▸ **WORK TASK**: Every line from the one containing "Where should I click to: Open Total" to the one containing "Open the Reporting" in the records below, both included, must be set down exactly, and no other line.

━━━ PROVIDED RECORDS ━━━

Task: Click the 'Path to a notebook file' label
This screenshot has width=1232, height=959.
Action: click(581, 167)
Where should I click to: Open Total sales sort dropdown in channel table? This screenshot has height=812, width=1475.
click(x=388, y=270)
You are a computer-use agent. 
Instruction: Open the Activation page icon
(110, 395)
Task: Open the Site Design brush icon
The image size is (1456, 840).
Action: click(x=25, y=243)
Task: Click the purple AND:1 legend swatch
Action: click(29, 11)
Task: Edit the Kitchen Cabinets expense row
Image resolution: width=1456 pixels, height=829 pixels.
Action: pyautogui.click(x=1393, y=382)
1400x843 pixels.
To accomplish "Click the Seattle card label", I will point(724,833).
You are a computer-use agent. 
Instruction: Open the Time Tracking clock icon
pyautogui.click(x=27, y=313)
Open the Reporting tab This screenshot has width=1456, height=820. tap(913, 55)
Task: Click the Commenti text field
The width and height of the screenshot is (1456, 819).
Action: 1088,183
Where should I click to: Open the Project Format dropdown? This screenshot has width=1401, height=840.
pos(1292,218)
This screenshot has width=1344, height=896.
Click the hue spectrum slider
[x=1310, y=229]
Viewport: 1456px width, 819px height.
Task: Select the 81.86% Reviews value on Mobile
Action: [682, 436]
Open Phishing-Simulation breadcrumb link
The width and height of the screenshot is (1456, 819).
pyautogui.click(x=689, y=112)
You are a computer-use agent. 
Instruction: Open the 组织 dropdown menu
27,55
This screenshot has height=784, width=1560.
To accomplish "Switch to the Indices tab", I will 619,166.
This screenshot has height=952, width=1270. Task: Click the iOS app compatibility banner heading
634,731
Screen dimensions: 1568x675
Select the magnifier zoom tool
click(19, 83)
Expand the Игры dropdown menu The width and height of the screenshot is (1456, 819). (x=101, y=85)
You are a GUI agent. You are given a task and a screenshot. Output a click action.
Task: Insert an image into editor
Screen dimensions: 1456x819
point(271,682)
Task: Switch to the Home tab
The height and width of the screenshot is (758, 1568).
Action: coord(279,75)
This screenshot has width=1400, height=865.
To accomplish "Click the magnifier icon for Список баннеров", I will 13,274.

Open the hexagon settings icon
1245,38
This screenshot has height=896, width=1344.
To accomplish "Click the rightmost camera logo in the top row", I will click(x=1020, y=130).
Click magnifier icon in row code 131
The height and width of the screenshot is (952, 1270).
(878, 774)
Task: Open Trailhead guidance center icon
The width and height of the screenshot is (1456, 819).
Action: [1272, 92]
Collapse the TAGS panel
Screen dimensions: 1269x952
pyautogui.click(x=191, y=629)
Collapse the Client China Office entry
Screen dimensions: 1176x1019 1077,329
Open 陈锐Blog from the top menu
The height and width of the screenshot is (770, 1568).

━━━

▸ **SOLUTION**:
Where should I click to: Open Total sales sort dropdown in channel table? This screenshot has height=812, width=1475.
click(x=388, y=270)
You are a computer-use agent. 
Instruction: Open the Activation page icon
(110, 395)
Task: Open the Site Design brush icon
The image size is (1456, 840).
Action: click(x=25, y=243)
Task: Click the purple AND:1 legend swatch
Action: click(29, 11)
Task: Edit the Kitchen Cabinets expense row
Image resolution: width=1456 pixels, height=829 pixels.
Action: pyautogui.click(x=1393, y=382)
1400x843 pixels.
To accomplish "Click the Seattle card label", I will point(724,833).
You are a computer-use agent. 
Instruction: Open the Time Tracking clock icon
pyautogui.click(x=27, y=313)
Open the Reporting tab This screenshot has width=1456, height=820. tap(913, 55)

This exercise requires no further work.